WORK INSTRUCTION:
The records below are to be repeated exactly, and their pictures left out.

[Screenshot grounding data]
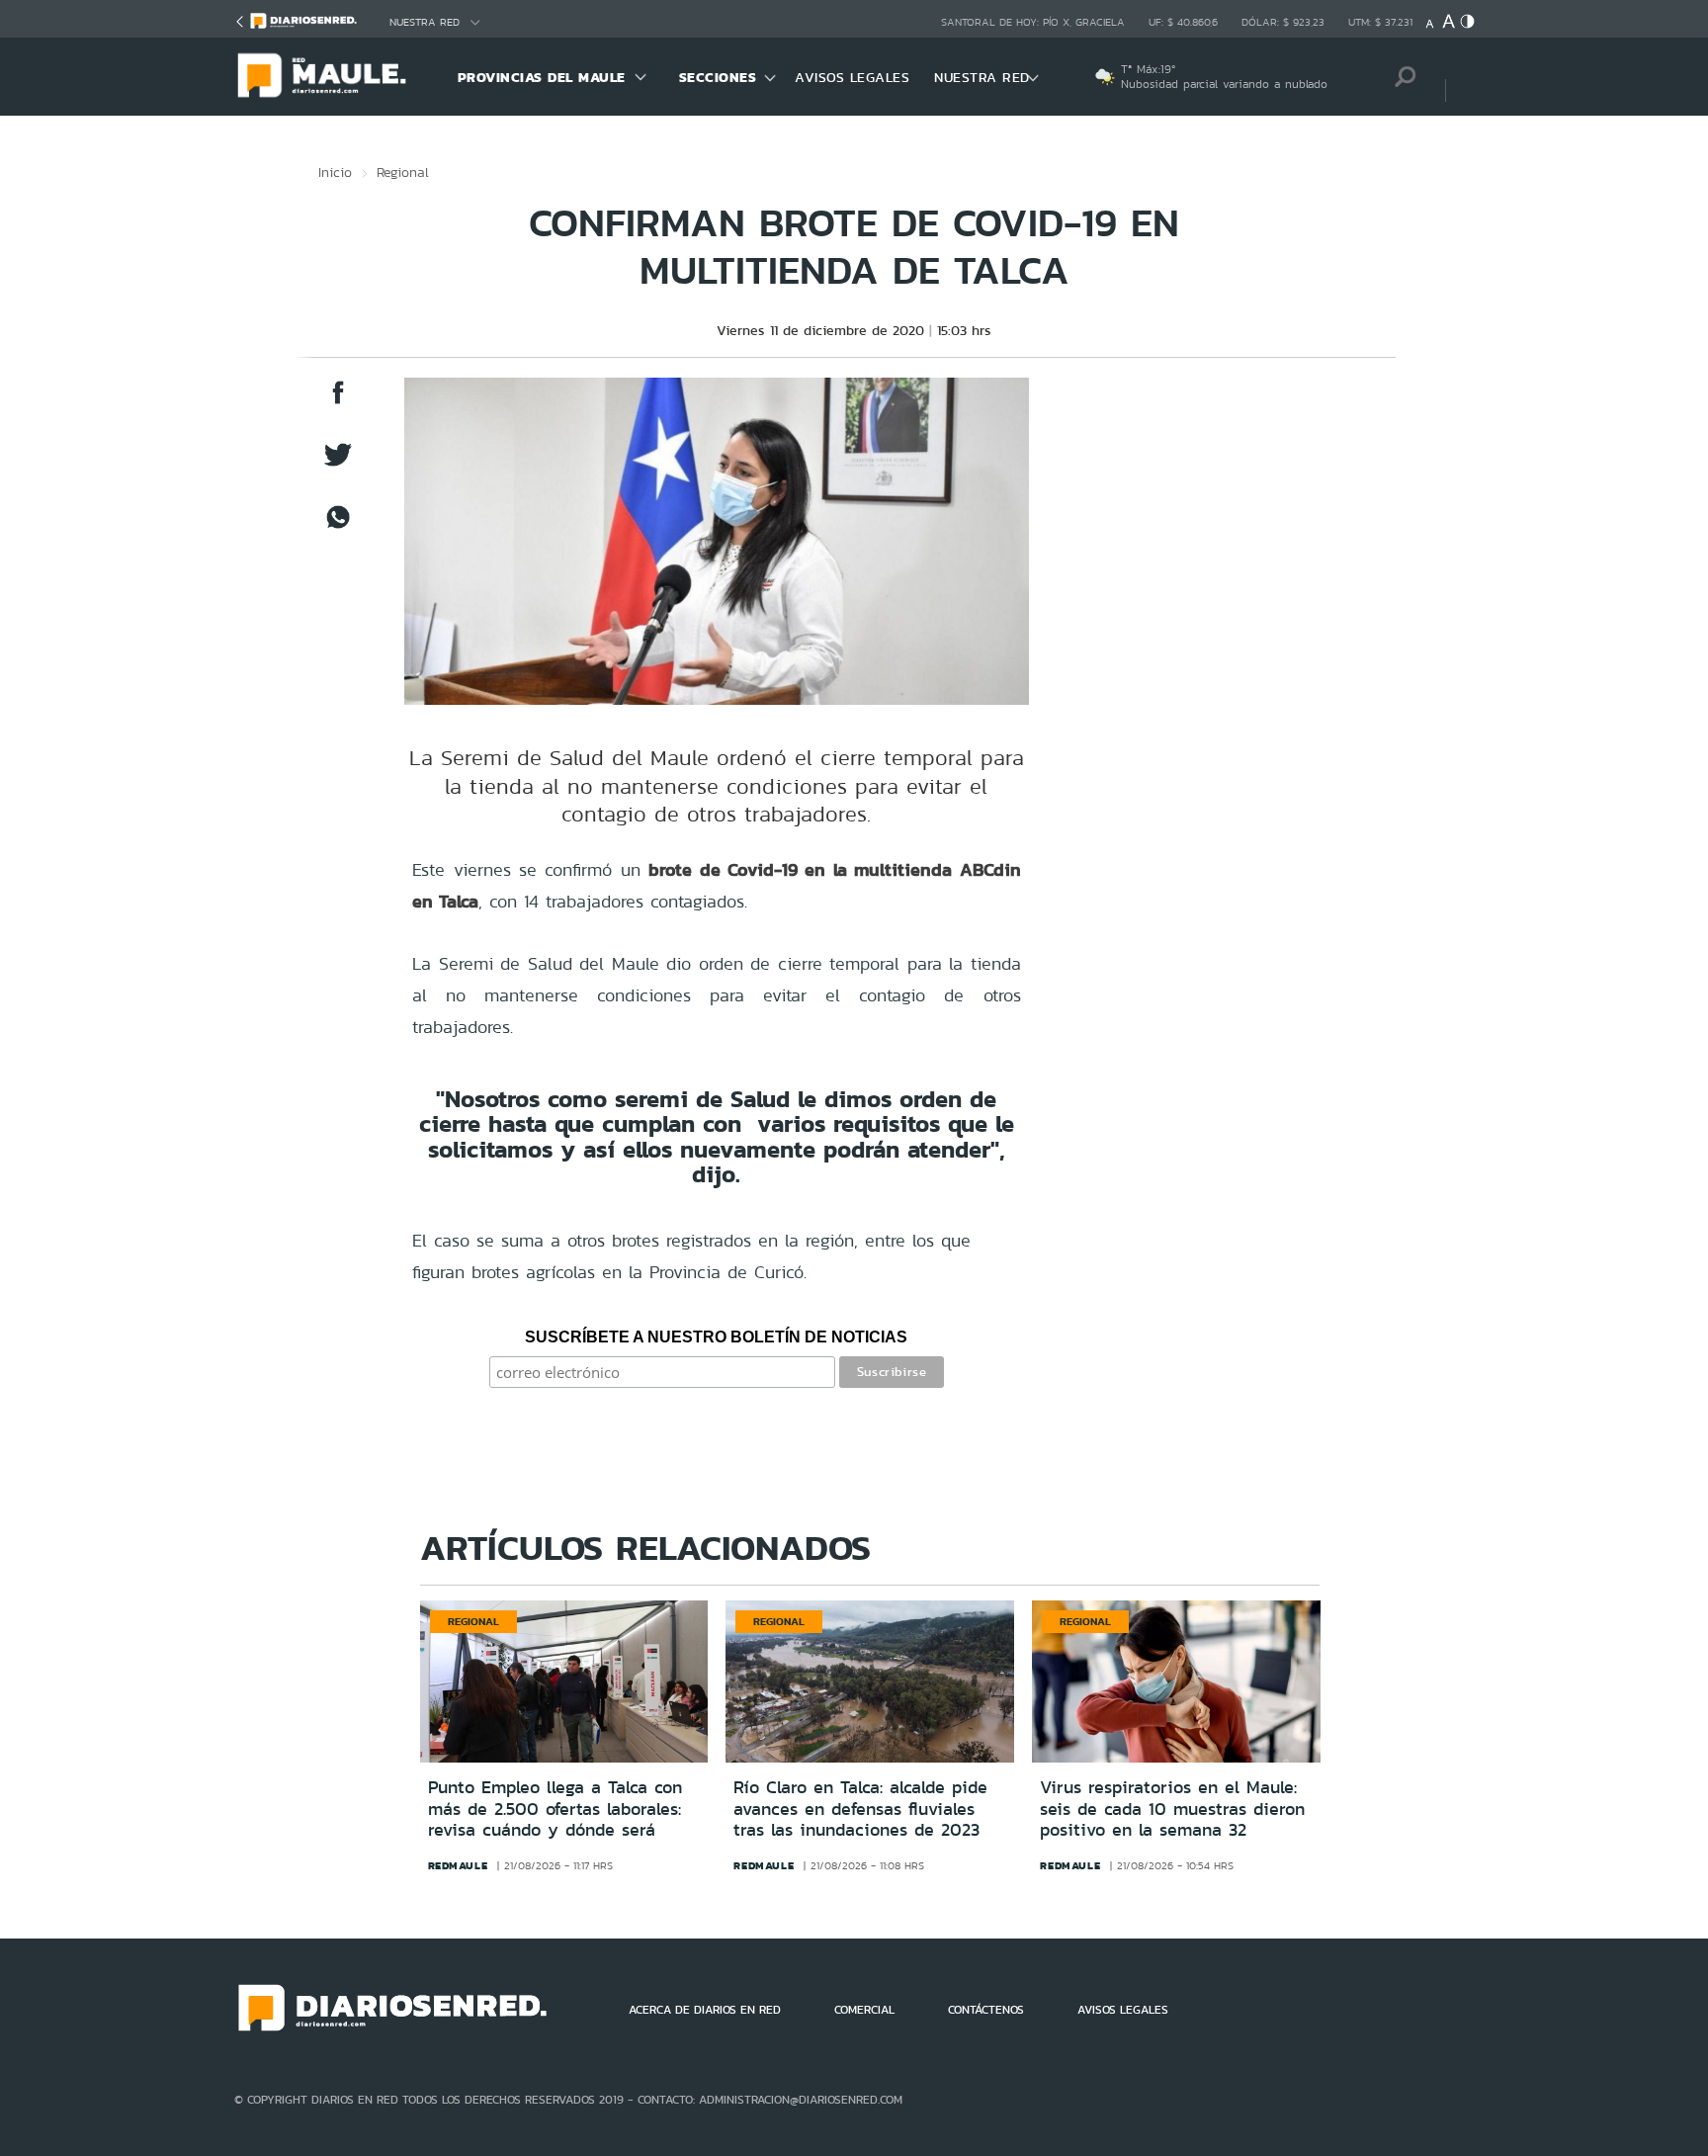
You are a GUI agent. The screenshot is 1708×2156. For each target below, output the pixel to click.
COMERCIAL (864, 2010)
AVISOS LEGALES (852, 77)
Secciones (718, 77)
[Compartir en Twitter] (338, 464)
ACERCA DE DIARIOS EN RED (705, 2010)
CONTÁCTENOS (986, 2010)
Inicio (335, 172)
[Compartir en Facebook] (338, 401)
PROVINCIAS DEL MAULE (542, 77)
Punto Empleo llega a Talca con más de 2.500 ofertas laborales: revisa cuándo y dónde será (555, 1808)
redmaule (458, 1865)
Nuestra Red (424, 22)
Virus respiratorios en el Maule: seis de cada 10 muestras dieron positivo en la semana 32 (1172, 1808)
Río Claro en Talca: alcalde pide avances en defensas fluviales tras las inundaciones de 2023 (860, 1808)
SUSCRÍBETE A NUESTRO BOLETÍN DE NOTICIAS (716, 1337)
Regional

ANSWER TO THIS TASK:
You are a GUI agent. The screenshot is 1708×2156. For each target below, output the pixel to click.
COMERCIAL (864, 2010)
AVISOS LEGALES (852, 77)
Secciones (718, 77)
[Compartir en Twitter] (338, 464)
ACERCA DE DIARIOS EN RED (705, 2010)
CONTÁCTENOS (986, 2010)
Inicio (335, 172)
[Compartir en Facebook] (338, 401)
PROVINCIAS DEL MAULE (542, 77)
Punto Empleo llega a Talca con más de 2.500 ofertas laborales: revisa cuándo y dónde será (555, 1808)
redmaule (458, 1865)
Nuestra Red (424, 22)
Virus respiratorios en el Maule: seis de cada 10 muestras dieron positivo en la semana 32 (1172, 1808)
Río Claro en Talca: alcalde pide avances en defensas fluviales tras las inundaciones de 2023 (860, 1808)
SUSCRÍBETE A NUESTRO BOLETÍN DE NOTICIAS (716, 1337)
Regional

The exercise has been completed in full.